To go ahead with the implementation, I need explicit approval from:
- All of the Nixpkgs commit delegators @Mic92, @jtojnar and @NickCao, as this is changing the Nixpkgs committer process.
- The @NixOS/steering committee, because the plan does not implement the approved RFC 55 exactly.
Please 👍 this comment if it sounds good to you, or leave a comment for any concerns.
Plan
Primarily for the commit delegators to approve.
Declarative committers
Create https://github.com/NixOS/nixpkgs-committers to declare the committers and introduce automation to sync its state with the Nixpkgs committers team.
- For now only the commit delegators themselves are expected to create and merge PRs to change the committers, while the process of nominating stays the same. This would become easy to change to a PR workflow in the future.
- Automation must add removed committers to the Retired Nixpkgs Contributors team.
Automatic retirement
Set up automation that runs every month to:
- Check for each committer if they've been using their commit permission in the past 12 months (this is a minor deviation, see below).

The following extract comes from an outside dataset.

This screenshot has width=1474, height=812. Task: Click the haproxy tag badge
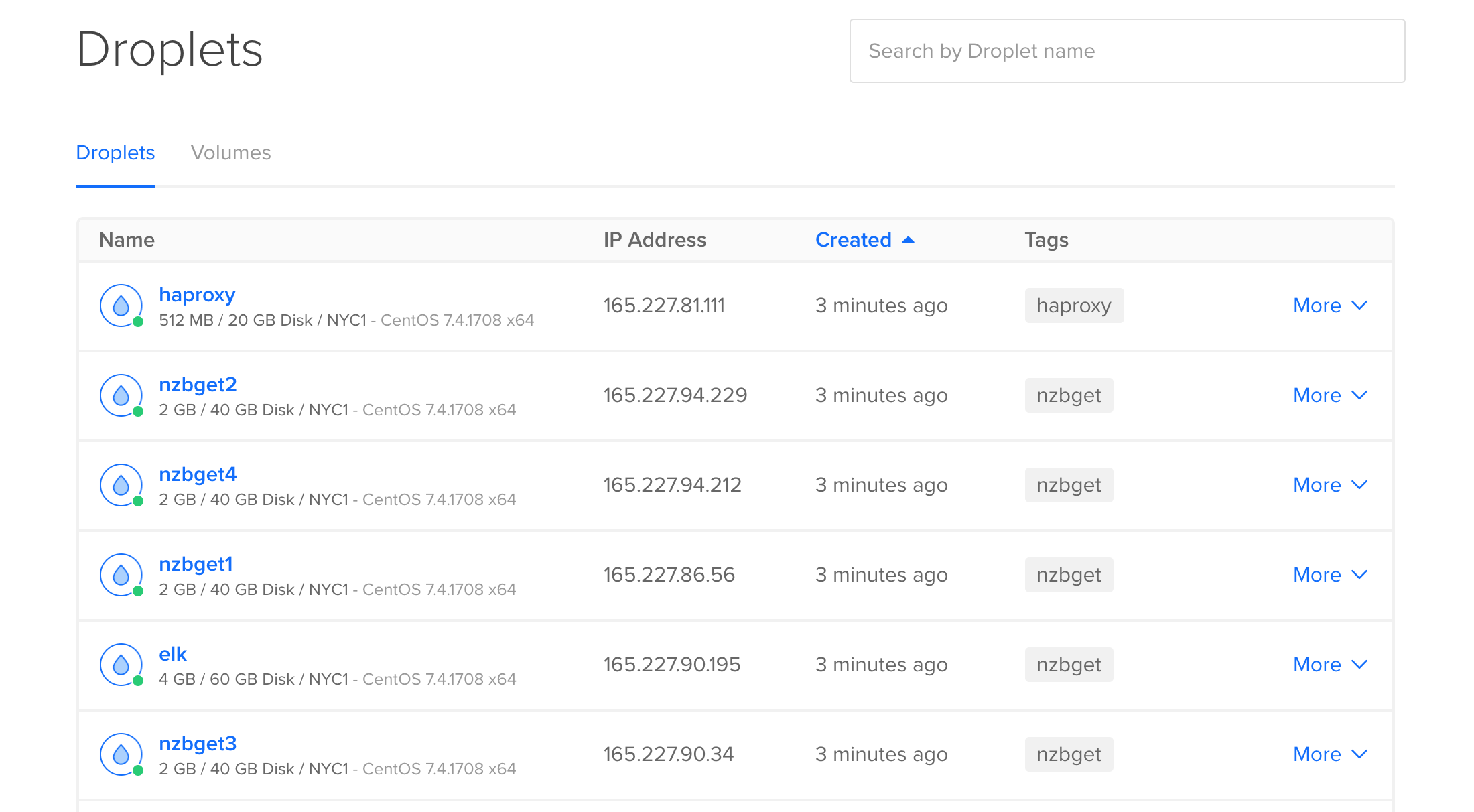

- If inactive, open a PR that removes and pings them, mentioning that they have 1 month to make a commit or they lose the bit.
- When the workflow runs the next month, any existing PRs will either be merged or closed automatically based on whether the committer has used their commit access or not.
Deviation and empowerment
Primarily for the SC to approve.
Deviation: Rolling window
The new plan is to have a rolling window over the last 12 months, while RFC 55 specified:
That year is measured from January 1 to December 31 instead of using a rolling window over the last 12 months, to be more predictable for committers and reduce the evaluations from 12 times a year to just once a year.

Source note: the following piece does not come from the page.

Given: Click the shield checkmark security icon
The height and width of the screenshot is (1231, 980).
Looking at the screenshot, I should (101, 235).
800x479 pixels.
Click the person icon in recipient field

The reasons given are not relevant anymore with this plan:
- More predictable: Automation is very predictable, and all users will be well informed in the same way, with always 1 month to commit again to avoid losing access.
- Reduced evaluations: Computers don't get tired from doing something too often. It's even better to run it more, because then we notice problems quicker.
Furthermore, this is fairer, because e.g. two people whose last commit was on 2023-01-01 and 2023-12-31 respectively aren't scheduled to lose their access at the same time on 2025-01-01 (which is ~2 years and ~1 year later respectively), but rather both after ~1 year.
Empowering the commit delegators for future deviations from RFCs
The commit delegators should get explicit authority to make any other commit delegation changes, even if they conflict previous RFCs, without needing further RFC or SC approval.